Task description: Nothing outside the range below should be printed. Output exactly the lines from the line with "Sandra (104, 812)" to the line with "Accept (1024, 2537)", both included.

Data to process:
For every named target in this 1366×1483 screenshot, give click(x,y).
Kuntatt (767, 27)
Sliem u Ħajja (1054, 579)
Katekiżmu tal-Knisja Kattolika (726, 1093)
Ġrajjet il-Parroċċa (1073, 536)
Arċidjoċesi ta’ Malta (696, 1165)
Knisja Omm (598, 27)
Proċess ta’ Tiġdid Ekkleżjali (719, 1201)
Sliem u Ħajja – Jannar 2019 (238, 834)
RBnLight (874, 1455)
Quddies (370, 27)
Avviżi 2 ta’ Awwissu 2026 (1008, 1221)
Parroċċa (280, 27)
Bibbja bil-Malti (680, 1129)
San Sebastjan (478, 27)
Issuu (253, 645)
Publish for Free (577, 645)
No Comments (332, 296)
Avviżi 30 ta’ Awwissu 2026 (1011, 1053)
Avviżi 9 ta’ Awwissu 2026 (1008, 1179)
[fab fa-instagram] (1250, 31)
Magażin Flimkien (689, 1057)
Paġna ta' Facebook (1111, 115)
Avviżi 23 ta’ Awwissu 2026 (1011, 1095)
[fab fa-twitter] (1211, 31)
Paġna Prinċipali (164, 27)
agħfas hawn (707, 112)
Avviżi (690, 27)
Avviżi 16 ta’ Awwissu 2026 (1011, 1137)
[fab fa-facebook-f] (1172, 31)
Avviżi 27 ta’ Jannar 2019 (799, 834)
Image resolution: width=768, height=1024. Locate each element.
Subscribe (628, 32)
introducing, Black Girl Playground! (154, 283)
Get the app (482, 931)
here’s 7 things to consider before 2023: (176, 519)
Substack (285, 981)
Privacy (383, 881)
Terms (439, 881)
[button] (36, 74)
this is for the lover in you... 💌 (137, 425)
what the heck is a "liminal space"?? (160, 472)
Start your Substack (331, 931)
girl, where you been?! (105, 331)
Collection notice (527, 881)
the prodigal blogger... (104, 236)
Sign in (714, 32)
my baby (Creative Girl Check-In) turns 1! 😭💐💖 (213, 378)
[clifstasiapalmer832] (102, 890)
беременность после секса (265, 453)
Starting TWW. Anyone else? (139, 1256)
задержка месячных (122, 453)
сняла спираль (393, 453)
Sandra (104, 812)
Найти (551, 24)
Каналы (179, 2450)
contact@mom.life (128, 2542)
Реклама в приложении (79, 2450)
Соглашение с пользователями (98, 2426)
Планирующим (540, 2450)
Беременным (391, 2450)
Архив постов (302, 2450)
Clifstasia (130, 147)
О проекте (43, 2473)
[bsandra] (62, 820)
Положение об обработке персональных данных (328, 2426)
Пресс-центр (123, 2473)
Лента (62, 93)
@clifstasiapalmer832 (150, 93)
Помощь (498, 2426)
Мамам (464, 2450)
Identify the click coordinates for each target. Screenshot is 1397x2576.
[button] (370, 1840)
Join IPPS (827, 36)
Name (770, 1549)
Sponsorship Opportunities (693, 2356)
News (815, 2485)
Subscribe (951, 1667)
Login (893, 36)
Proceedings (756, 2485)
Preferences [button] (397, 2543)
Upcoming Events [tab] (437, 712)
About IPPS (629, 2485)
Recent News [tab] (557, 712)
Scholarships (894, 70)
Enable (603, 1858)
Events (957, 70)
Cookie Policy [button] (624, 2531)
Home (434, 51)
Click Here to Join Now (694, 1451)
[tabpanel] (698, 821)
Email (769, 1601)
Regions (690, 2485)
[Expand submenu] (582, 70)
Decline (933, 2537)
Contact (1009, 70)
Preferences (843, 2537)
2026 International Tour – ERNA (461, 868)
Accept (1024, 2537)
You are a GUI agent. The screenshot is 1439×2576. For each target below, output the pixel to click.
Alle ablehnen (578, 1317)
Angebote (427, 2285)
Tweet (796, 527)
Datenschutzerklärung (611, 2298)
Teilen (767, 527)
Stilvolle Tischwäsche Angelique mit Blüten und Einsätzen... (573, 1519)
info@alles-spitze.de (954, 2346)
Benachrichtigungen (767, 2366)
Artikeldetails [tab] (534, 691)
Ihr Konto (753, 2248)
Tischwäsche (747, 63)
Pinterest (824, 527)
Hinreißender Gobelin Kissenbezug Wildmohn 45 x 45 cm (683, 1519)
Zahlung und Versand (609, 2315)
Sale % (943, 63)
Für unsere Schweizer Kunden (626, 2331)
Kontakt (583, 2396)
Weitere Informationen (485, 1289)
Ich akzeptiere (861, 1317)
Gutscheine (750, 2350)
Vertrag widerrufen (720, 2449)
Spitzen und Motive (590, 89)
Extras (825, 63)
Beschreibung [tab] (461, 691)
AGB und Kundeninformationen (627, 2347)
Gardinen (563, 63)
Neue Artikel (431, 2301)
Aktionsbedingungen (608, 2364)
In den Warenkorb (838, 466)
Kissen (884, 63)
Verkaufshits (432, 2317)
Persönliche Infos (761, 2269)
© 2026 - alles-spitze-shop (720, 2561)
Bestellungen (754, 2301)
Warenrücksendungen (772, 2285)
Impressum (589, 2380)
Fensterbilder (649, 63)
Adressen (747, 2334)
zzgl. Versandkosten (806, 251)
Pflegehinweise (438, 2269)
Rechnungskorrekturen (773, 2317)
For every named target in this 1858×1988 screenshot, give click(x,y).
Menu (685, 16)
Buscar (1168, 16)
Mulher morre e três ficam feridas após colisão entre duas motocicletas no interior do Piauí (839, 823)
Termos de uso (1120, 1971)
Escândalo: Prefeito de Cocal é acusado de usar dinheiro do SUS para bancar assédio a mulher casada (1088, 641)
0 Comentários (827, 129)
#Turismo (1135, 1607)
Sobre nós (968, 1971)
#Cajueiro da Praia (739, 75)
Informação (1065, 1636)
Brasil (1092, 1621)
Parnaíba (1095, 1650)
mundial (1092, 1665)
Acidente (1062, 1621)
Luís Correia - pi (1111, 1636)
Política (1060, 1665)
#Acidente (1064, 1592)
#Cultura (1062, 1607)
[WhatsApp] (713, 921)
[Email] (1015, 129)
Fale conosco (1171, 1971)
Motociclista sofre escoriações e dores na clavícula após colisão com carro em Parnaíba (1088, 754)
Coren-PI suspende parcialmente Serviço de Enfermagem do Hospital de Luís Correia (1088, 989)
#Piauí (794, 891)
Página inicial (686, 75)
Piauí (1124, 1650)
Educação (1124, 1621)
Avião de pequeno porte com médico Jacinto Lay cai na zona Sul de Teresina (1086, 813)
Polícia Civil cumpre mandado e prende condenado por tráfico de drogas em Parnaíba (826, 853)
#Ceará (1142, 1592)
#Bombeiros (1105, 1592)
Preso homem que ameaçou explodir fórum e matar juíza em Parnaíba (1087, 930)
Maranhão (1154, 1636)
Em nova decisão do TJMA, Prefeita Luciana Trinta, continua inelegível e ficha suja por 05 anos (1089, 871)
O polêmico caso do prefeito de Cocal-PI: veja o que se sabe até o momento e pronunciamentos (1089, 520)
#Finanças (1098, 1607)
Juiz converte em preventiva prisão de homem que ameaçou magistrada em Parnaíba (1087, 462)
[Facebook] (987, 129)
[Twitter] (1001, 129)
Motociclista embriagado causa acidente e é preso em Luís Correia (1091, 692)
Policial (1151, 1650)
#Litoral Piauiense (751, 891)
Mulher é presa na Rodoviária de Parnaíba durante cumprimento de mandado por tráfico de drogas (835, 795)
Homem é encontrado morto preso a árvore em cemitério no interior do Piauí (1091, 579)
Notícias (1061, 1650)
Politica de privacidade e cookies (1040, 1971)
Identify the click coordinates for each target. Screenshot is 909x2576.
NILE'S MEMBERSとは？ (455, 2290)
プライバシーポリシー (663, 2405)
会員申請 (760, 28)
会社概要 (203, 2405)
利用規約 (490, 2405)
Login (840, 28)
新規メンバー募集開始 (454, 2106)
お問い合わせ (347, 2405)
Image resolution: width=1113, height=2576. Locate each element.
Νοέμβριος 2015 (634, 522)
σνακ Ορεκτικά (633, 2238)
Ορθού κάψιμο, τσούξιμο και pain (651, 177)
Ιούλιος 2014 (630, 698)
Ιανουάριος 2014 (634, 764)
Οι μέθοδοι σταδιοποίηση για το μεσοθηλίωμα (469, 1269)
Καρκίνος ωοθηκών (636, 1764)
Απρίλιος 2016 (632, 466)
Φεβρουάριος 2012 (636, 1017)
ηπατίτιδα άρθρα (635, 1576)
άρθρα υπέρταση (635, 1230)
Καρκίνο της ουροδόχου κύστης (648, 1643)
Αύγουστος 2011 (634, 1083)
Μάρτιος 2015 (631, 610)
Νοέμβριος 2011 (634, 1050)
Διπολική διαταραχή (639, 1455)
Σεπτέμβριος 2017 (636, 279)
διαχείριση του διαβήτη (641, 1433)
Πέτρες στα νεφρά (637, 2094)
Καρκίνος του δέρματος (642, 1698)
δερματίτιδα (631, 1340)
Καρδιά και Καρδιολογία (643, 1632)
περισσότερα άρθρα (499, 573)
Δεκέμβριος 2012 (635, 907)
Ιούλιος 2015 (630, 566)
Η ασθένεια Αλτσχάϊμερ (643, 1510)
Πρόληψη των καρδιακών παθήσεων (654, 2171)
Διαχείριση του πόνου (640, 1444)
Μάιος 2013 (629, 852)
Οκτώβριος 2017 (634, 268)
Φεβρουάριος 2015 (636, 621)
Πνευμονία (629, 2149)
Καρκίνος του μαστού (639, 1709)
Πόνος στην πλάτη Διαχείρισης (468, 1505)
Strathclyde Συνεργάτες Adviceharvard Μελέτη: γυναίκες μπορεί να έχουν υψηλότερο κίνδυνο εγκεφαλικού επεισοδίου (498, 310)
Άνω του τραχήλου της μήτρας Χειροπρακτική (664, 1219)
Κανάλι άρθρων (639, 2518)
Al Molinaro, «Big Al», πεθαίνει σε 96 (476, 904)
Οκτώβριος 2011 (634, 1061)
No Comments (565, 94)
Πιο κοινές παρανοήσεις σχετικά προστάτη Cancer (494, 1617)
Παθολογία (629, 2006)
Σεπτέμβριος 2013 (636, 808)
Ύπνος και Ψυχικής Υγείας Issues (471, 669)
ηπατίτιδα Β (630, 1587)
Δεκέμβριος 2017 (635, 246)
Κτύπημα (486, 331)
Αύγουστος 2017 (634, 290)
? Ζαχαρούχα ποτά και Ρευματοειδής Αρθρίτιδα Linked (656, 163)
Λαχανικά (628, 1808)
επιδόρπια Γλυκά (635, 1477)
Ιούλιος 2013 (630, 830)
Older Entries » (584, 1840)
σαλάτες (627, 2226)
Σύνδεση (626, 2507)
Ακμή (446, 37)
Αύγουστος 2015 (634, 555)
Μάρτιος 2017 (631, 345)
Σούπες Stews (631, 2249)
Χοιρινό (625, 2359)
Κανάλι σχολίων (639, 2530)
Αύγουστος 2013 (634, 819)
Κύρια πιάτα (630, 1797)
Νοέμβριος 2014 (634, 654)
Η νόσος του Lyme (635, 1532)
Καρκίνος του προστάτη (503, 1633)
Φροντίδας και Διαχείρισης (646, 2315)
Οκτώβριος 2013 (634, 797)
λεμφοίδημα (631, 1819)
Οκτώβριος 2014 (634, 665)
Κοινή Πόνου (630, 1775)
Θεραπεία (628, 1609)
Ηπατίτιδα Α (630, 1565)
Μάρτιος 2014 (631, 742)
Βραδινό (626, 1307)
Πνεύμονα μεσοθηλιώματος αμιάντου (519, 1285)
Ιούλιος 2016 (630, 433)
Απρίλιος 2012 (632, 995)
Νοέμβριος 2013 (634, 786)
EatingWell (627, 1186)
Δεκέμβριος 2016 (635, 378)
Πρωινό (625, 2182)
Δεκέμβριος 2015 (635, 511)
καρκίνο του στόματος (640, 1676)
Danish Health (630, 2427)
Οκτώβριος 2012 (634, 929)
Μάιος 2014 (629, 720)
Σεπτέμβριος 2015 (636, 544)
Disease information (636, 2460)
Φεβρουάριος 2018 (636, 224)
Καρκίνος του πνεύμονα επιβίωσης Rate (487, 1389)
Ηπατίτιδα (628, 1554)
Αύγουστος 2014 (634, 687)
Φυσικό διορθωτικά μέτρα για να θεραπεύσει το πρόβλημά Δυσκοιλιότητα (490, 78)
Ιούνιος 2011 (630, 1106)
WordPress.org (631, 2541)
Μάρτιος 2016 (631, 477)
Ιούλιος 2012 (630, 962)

Answer area:
Sandra (104, 812)
Найти (551, 24)
Каналы (179, 2450)
contact@mom.life (128, 2542)
Реклама в приложении (79, 2450)
Соглашение с пользователями (98, 2426)
Планирующим (540, 2450)
Беременным (391, 2450)
Архив постов (302, 2450)
Clifstasia (130, 147)
О проекте (43, 2473)
[bsandra] (62, 820)
Положение об обработке персональных данных (328, 2426)
Пресс-центр (123, 2473)
Лента (62, 93)
@clifstasiapalmer832 (150, 93)
Помощь (498, 2426)
Мамам (464, 2450)
Identify the click coordinates for each target. Screenshot is 1397x2576.
[button] (370, 1840)
Join IPPS (827, 36)
Name (770, 1549)
Sponsorship Opportunities (693, 2356)
News (815, 2485)
Subscribe (951, 1667)
Login (893, 36)
Proceedings (756, 2485)
Preferences [button] (397, 2543)
Upcoming Events [tab] (437, 712)
About IPPS (629, 2485)
Recent News [tab] (557, 712)
Scholarships (894, 70)
Enable (603, 1858)
Events (957, 70)
Cookie Policy [button] (624, 2531)
Home (434, 51)
Click Here to Join Now (694, 1451)
[tabpanel] (698, 821)
Email (769, 1601)
Regions (690, 2485)
[Expand submenu] (582, 70)
Decline (933, 2537)
Contact (1009, 70)
Preferences (843, 2537)
2026 International Tour – ERNA (461, 868)
Accept (1024, 2537)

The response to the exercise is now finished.